*WHAT YOU WILL DO:* All of the records below are to be copied exactly.

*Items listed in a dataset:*
/---

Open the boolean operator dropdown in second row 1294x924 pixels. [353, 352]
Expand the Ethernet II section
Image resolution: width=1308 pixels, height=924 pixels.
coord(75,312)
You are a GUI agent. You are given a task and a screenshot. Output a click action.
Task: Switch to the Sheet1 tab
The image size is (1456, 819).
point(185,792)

\---

*RESPONSE TO THE EXERCISE:*
Open the boolean operator dropdown in second row 1294x924 pixels. [353, 352]
Expand the Ethernet II section
Image resolution: width=1308 pixels, height=924 pixels.
coord(75,312)
You are a GUI agent. You are given a task and a screenshot. Output a click action.
Task: Switch to the Sheet1 tab
The image size is (1456, 819).
point(185,792)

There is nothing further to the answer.